# [WORK REQUEST]
Starting at the line with "Select the iPhone USB device icon", retype every remaining line of the records exactly. Do not include pictures.

# [AVAILABLE DATA]
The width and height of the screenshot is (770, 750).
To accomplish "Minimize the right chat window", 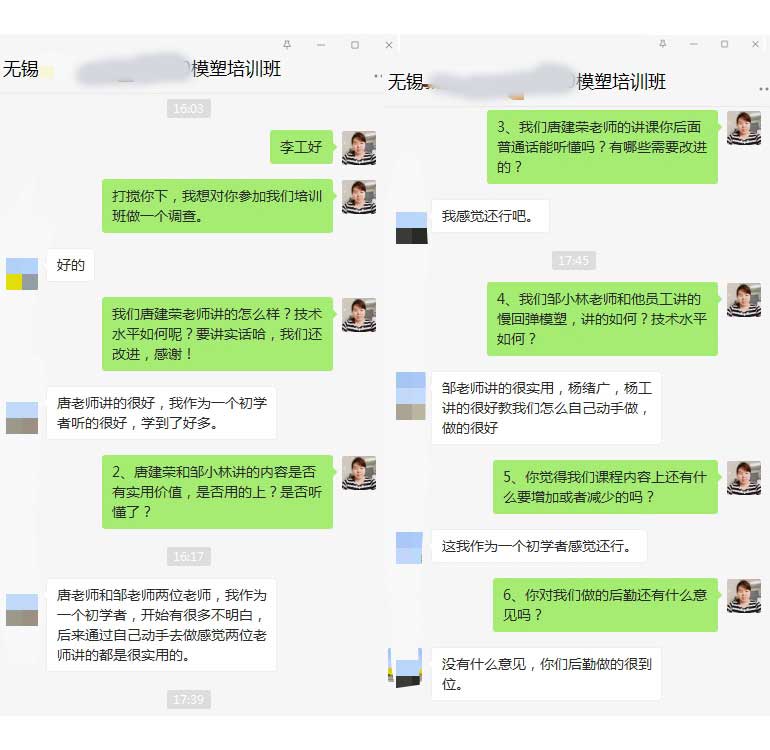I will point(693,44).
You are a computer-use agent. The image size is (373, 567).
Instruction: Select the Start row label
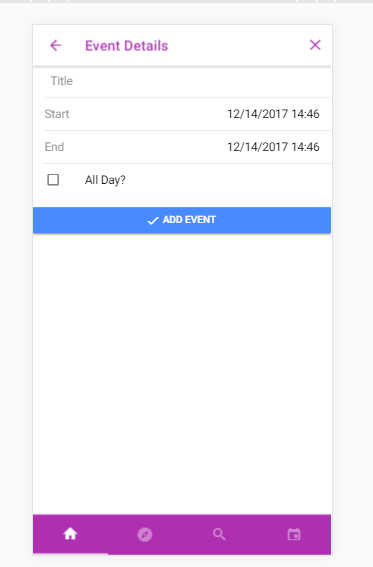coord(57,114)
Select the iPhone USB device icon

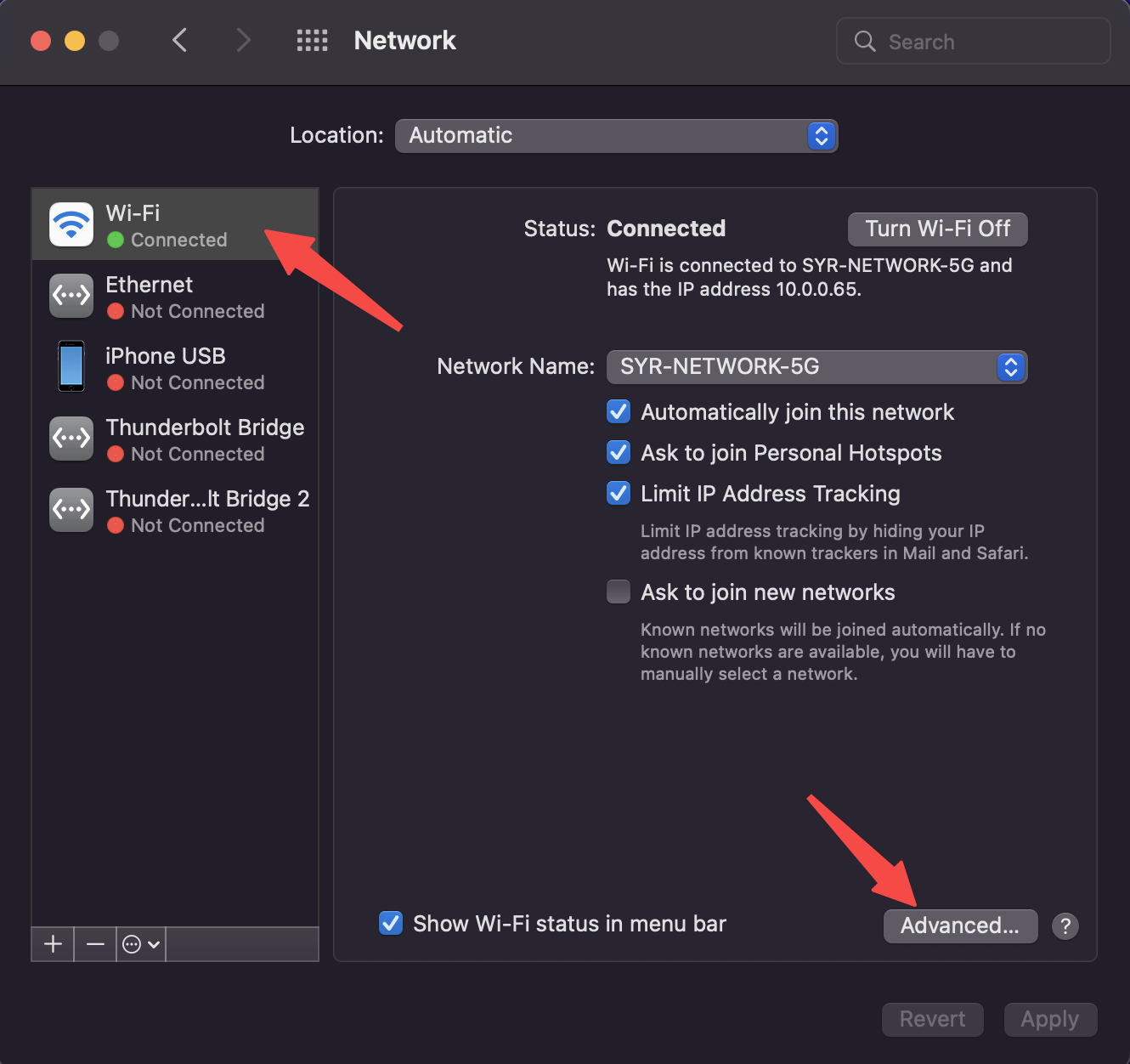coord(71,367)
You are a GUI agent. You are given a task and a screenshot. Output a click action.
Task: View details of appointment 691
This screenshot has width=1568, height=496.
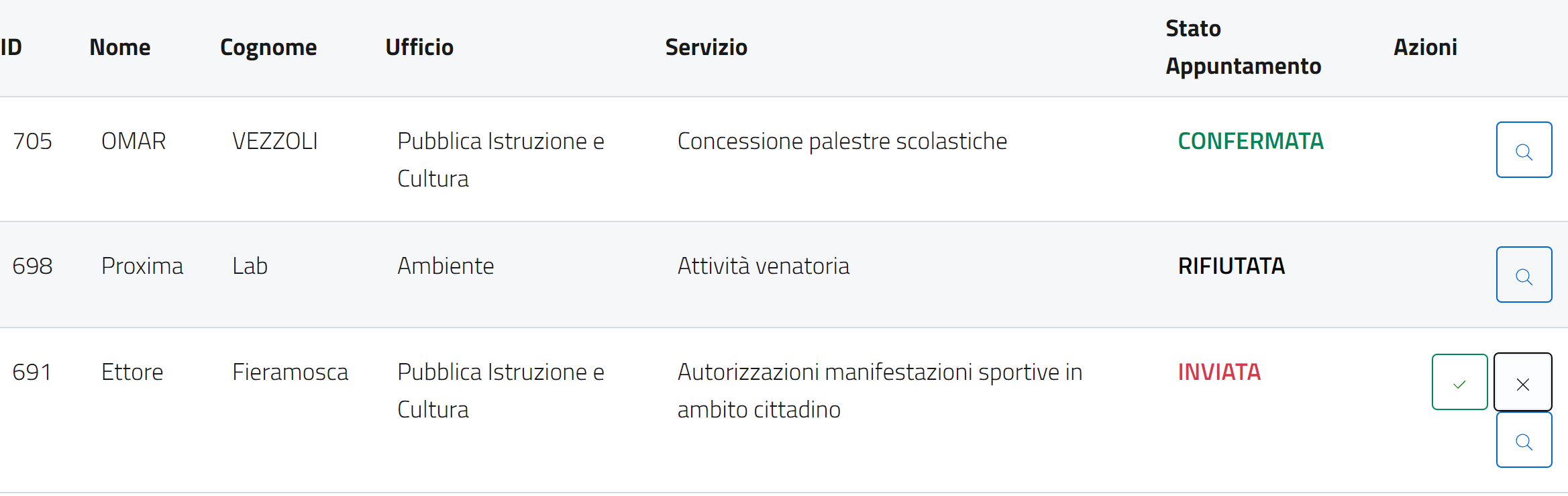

# [RESPONSE AREA]
Select the iPhone USB device icon

coord(71,367)
You are a GUI agent. You are given a task and a screenshot. Output a click action.
Task: View details of appointment 691
This screenshot has width=1568, height=496.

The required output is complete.